The Obama administration and its cheerleaders may well try to make a further distinction between the Pakistani Taliban and the Afghan Taliban, since the five detainees released in exchange for Bergdahl were members of the Afghan Taliban. The U.S. State Department’s official list of terrorist groups does not include the Afghan Taliban. But this too is a distinction without a difference.
First of all, a 2002 executive order designated the Afghanistan Taliban as Specially Designated Global Terrorists, which the Obama administration has not rescinded. And for good reason. After all, it was the Afghan Taliban who sheltered al Qaeda and provided them with a base in Afghanistan from which they launched the 9⁄11 attacks.

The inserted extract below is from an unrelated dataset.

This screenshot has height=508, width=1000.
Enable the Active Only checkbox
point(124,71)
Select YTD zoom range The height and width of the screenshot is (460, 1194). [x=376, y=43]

Moreover, the Afghan Taliban leaders released in exchange for Berghdal were themselves jihadist terrorists, not some local armed insurgents rebelling against the central Afghan government. Intelligence officers, including Rob Williams, the U.S. national intelligence officer for South Asia, have indicated their belief that at least four of the five released detainees are expected to resume their activities with the Taliban. Those activities were aimed in part directly at Americans in concert with al Qaeda and the terrorist-sponsoring regime in Iran.
Mullah Mohammad Fazl, one of the high level Afghan Taliban detainees whom Obama decided to release from Guantanamo, was the Taliban’s former deputy defense minister and is wanted by the United Nations for his role in massacres targeting Afghan’s Shiite Muslim population. Another of the released detainees, Khairullah Khairkhwa, was reported to have met with Iranian officials after 9⁄11 to help plot attacks on U.S. forces entering Afghanistan to remove the Taliban from power and end the sanctuary they were giving to al Qaeda. Mohammed Nabi Omari was a member of a joint al-Qaida/Taliban cell and was involved in attacks against U.S. and coalition forces. Abdul Haq Wasiq was reported by the Defense Department to have been “central to the Taliban’s efforts to form alliances with other Islamic fundamentalist groups to fight alongside the Taliban against US and Coalition forces after the 11 September 2001 attacks.”
In short, Jordan is following in the Obama administration’s footsteps by negotiating with terrorists, but with a big difference. Jordan is willing only to trade a low-level failed suicide bomber for its hero pilot who was fighting with the U.S.-led coalition against ISIS. The Obama administration, on the other hand, traded five high-level Taliban leaders, some with American blood on their hands, for someone who is being actively investigated for possible desertion.